2017-18 WW Academy Design Fellows Class Will Help Finalize Groundbreaking Approach to Preparing Teachers to Succeed in Both Classrooms of Today and Tomorrow
CAMBRIDGE, MA (September 26, 2017) – As the Woodrow Wilson National Fellowship Foundation and its Woodrow Wilson Academy of Teaching and Learning (WW Academy) refine a personalized, mastery-based model of teacher preparation, the WW Academy has welcomed its first students, called “Design Fellows.”
After spending the past year vetting its competencies for beginning teachers with experts and educators across the country, the WW Academy selected 10 individuals to serve as Design Fellows for the 2017–18 academic year. WW Academy Design Fellows will help develop the competency-based program, and test all curriculum, assessments, games, simulations, and other components developed by the WW Academy and MIT. The competencies are the basis of an interactive, challenge-based curriculum designed to ensure that prospective teachers can demonstrate both what they have learned and how they use it in a classroom setting.
“Through this groundbreaking approach to teacher preparation, WW Academy students will help change both teaching and learning for generations to come,” Woodrow Wilson Foundation Acting President Stephanie J. Hull said. “As aspiring educators, our Design Fellows bring the sort of design thinking, cognitive learning, and student-focused approaches we seek as we finalize our teacher preparation approach.”
The 2017–18 Design Fellow class includes:
- Breauna Campbell (B.A. in engineering from Olin College)
- Jason Heitler-Klevans (B.A. in physics from Oberlin College)
- Doyung Lee (B.S. in engineering from Olin College)
- Genevieve O’Connell (B.A. in neuroscience and behavior from Columbia University)
- Mustafa Abdul-Rahim (B.A. in engineering, master’s in engineering management from Dartmouth University)
- Lucinda Robinson (B.A. in mathematics from Carleton College)
- Katarina Rolf (B.A. in biology from Carleton College)
- Jane Strauch (B.A. in statistics from Yale University)
- Xavier Tirado (B.A. in biology and sociology from Oberlin College)
- Alexandra Trunnell (B.A. in physics and astronomy from Vassar College)
Full biographies of the WW Academy Design Fellows, along with additional information on the initiative, can be found here.
“In collaboration with MIT, the WW Academy is looking at new approaches to ensure generations of teachers prepared to improve today’s schools while building the schools of tomorrow,” Hull said. “These Design Fellows ensure that the teacher preparation program of the future is developed by aspiring teachers and reflects their interests, their aptitudes, and their approaches to teaching and learning.”

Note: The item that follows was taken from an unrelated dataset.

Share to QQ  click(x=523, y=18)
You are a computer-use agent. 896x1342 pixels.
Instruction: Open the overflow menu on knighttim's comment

The WW Academy, with MIT, is reinventing teacher education for the 21st century. Teacher candidates progress through a problem-based, individualized, adaptive curriculum by mastering core teaching competencies. WW Academy students experience the challenge-based curriculum in a blended environment, including online and face-to-face learning. Candidates are also immersed in clinical settings in Boston-area public schools. Throughout their first two years of teaching they receive continued mentoring and professional development.
In 2015, the Woodrow Wilson Foundation revealed its plans to develop competency-based master’s degree programs in teaching and school leadership. Last year, the Woodrow Wilson Academy received informal approval from the Commonwealth of Massachusetts to offer an initial, post-baccalaureate license for middle and secondary school teachers in biology, chemistry, and math. Applications for degree-granting approval and accreditation are in process.
The WW Academy’s efforts are built, in part, on the Woodrow Wilson Foundation’s ongoing efforts in teacher and education leader preparation. Currently, the Foundation partners with five states—Georgia, Indiana, Michigan, New Jersey, and Ohio—to offer the Woodrow Wilson Teaching Fellowships. Working with 28 universities in those states, the WW Foundation is redesigning teacher education to center on a master’s degree program that integrates a yearlong clinical experience and three years of mentoring. The Foundation is also working in three states—Indiana, New Mexico, and Wisconsin—on the WW MBA in Education Leadership Fellowships, using a similar model to recruit and prepare the next generation of school and district leaders.
To date, the Amgen Foundation, Bezos Family Foundation, Bill & Melinda Gates Foundation, Carnegie Corporation of New York, Nellie Mae Education Foundation, Simons Foundation, and several anonymous major donors have supported the development of the WW Academy.
About the Woodrow Wilson National Fellowship Foundation
Founded in 1945, the Woodrow Wilson National Fellowship Foundation (www.woodrow.org) identifies and develops the nation’s best minds to meet its most critical challenges. The Foundation supports its Fellows as the next generation of leaders shaping American society.
About the Woodrow Wilson Academy of Teaching and Learning
The Woodrow Wilson Academy of Teaching and Learning (www.woodrowacademy.org) seeks to transform teacher education by creating a model to prepare teachers and school leaders to succeed in the diverse classrooms of today and to shape and lead the schools of tomorrow.